(Interface element records)
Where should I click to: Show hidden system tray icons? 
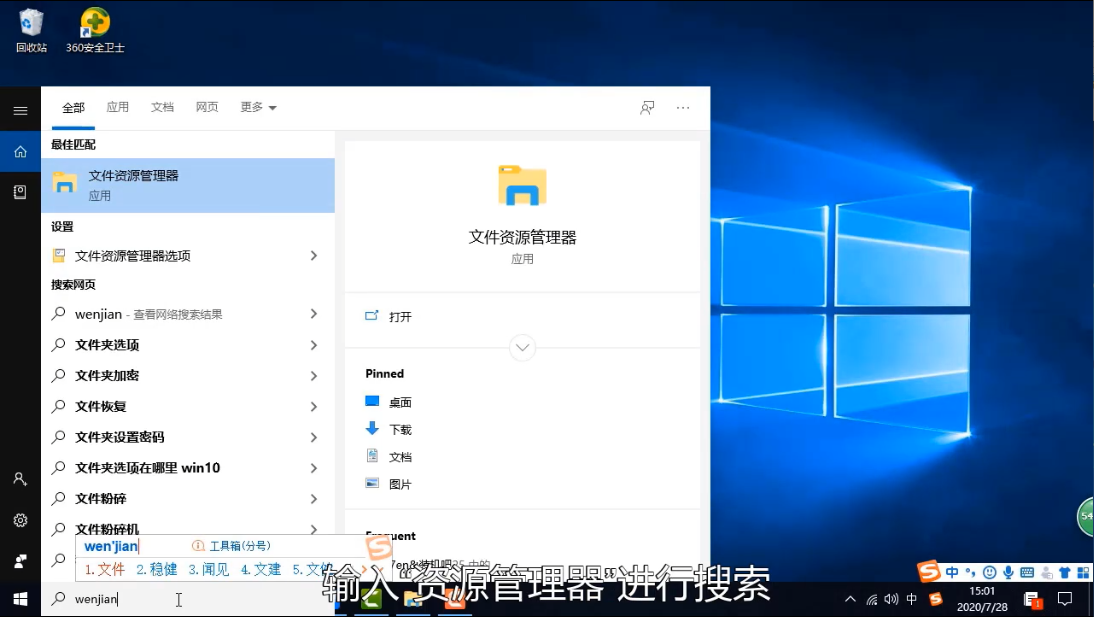point(850,599)
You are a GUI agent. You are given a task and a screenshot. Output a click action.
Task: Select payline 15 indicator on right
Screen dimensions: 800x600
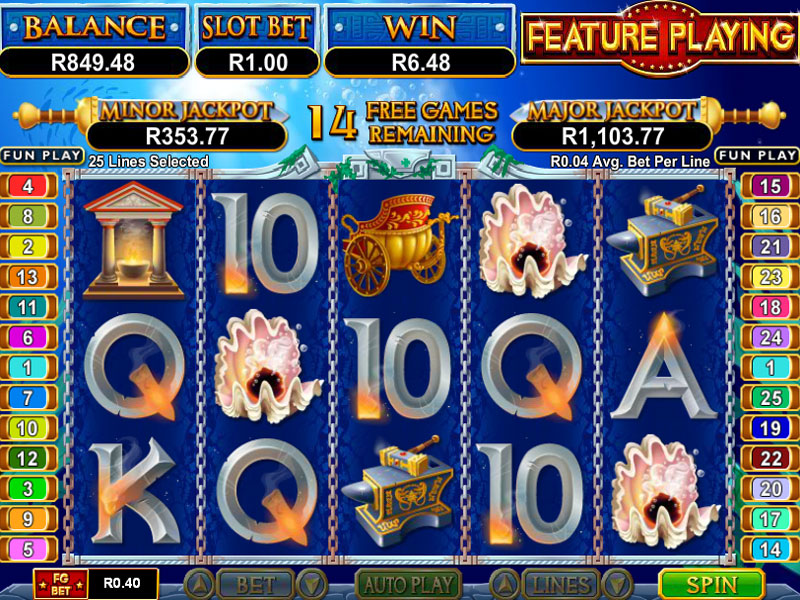(x=770, y=186)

■ **Aim of the task**:
Please copy each row above word for word, leaving the pictures out of your answer.

■ **Exercise response**:
Where should I click to: Show hidden system tray icons? 
point(850,599)
You are a GUI agent. You are given a task and a screenshot. Output a click action.
Task: Select payline 15 indicator on right
Screen dimensions: 800x600
(x=770, y=186)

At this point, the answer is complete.